Bei frostigen Temperaturen schickten die Lenninger Hexa Bürgermeister „Michi“ Schlecht ins „Hexa-Dschungelcamp“. Der Lenninger Schultes ließ sich um 17.01 Uhr

bereitwillig aus dem Rathaus zerren. Kurze Zeit später streiften ihm die Hexen ein T-Shirt über mit dem Schriftzug „Ich bin der Bürgermeister, holt mich hier raus.“

Der Bürgermeister hatte eine Reihe harter Prüfungen zu bestehen. Das Abseilen an einer Liane klappte noch ganz gut, aber schon bei der nächsten Aufgabe bekam der Schultes am eigenen Leibe zu spüren, dass Lenningen eben doch nicht so barrierefrei ist, wie er es gern hätte. Unter dem lauten Gejohle der Hexen versuchte „Michi“, die Rathaustreppen in einem Rollstuhl zu erklimmen – erfolglos.
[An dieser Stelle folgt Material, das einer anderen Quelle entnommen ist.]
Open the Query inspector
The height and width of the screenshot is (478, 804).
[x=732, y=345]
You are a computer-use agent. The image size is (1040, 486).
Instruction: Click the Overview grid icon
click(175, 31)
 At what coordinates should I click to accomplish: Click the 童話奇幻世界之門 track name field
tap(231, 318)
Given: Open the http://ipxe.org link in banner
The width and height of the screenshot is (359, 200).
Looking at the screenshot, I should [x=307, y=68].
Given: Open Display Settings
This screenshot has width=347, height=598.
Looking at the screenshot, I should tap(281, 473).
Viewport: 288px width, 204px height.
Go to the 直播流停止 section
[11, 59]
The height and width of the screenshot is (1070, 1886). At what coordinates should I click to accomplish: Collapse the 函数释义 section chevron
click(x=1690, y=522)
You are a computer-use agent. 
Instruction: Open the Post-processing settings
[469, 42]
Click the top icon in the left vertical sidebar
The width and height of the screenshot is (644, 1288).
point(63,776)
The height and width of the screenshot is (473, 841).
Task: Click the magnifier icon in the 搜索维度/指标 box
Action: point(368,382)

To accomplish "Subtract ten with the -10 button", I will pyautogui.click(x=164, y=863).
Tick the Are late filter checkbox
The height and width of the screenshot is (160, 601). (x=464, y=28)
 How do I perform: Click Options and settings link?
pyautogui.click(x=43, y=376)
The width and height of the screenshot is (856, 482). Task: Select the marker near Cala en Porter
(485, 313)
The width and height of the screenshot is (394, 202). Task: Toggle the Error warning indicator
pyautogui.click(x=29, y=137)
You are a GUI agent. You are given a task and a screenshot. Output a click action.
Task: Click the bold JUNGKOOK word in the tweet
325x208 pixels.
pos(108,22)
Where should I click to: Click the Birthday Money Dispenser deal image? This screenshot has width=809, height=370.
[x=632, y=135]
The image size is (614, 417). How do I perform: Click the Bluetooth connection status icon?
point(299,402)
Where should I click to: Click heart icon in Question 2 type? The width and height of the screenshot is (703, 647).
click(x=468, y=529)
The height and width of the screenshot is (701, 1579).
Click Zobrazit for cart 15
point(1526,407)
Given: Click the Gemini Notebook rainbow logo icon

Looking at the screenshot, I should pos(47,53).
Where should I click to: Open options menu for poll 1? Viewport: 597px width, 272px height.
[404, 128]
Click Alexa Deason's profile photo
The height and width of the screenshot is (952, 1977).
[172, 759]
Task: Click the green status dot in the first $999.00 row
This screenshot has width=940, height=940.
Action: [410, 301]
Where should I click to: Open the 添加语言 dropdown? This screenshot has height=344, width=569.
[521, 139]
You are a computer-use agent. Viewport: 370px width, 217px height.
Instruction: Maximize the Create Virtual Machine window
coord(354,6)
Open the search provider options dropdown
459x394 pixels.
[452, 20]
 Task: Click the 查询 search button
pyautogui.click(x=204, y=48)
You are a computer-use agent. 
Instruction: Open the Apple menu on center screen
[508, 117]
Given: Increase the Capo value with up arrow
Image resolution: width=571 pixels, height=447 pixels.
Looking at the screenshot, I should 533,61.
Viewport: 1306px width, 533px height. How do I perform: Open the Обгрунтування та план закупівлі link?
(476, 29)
Auch die dritte Prüfung hatte es in sich. „In deinen Gemeindewäldern hauset die Wildsaue wie et recht, den Jägern und Förschtern wird‘s ganz schlecht“, verkündeten die Hexen. Zur Strafe durfte der Schultes „Wildsaubolle“ fangen, die sich aber glücklicherweise als Schokoladen-Muffins entpuppten. Auch bei der letzten Aufgabe ging es eklig-kulinarisch zu: Mit „Spinnenmehl“, abgelaufenen Eiern und „Hexenblut“ rührte der Familienvater einen Waffelteig an. Nachdem „Michi“ Schlecht zum Dschungelstar gekrönt worden war, nahm er mit den Hexen ein Bad in der Menge.

Frostige Temperaturen herrschten auch vor dem Kirchheimer Rathaus, doch tat das der Stimmung keinen Abbruch. Der Start verzögerte sich etwas, aber

dafür dauerte es länger.

Eine immer größer werdende Menschenmenge rückte enger zusammen und nutzte die schwungvolle Musik dazu, sich durch Tanzschritte etwas aufzuwärmen. Trotz des verspäteten Starts hatte Karin Walker die Herzen der vor der Bühne tanzenden Kinder rasch erobert. Der plötzlich einsetzende Bonbon-Regen war eine willkommene Überraschung.

Für eine weitere Überraschung sorgte die im ganzen Rathaus gesuchte Oberbürgermeisterin. In wallendem Mantel und hinter einer venezianischen Maske stellte sich die geheimnisvolle „Geli“ den Vorhaltungen des Narrengerichts, berief sich aber – majestätisch gestikulierend – darauf, nicht zu hören, schlecht zu sehen und eigentlich ja auch nicht sprechen zu können. Als die Liste ihrer Verfehlungen zu lang wurde, verschlug es ihr aber doch die selbst verordnete Sprachlosigkeit. Dem Vorschlag, den Markplatz mit einer Fußbodenheizung zu versehen, wollte sie genauso wenig nachkommen wie der Idee, das Fachwerkrathaus für 99 Jahre zu vermieten.

Dass sie sich „mit einer großzügigen Spende“ freikaufen durfte, wurde von den frierenden Narren und dem Publikum aber doch akzeptiert. Dafür erhielten die „Kloster-Deifel“ ohne größere Gegenwehr den Rathausschlüssel.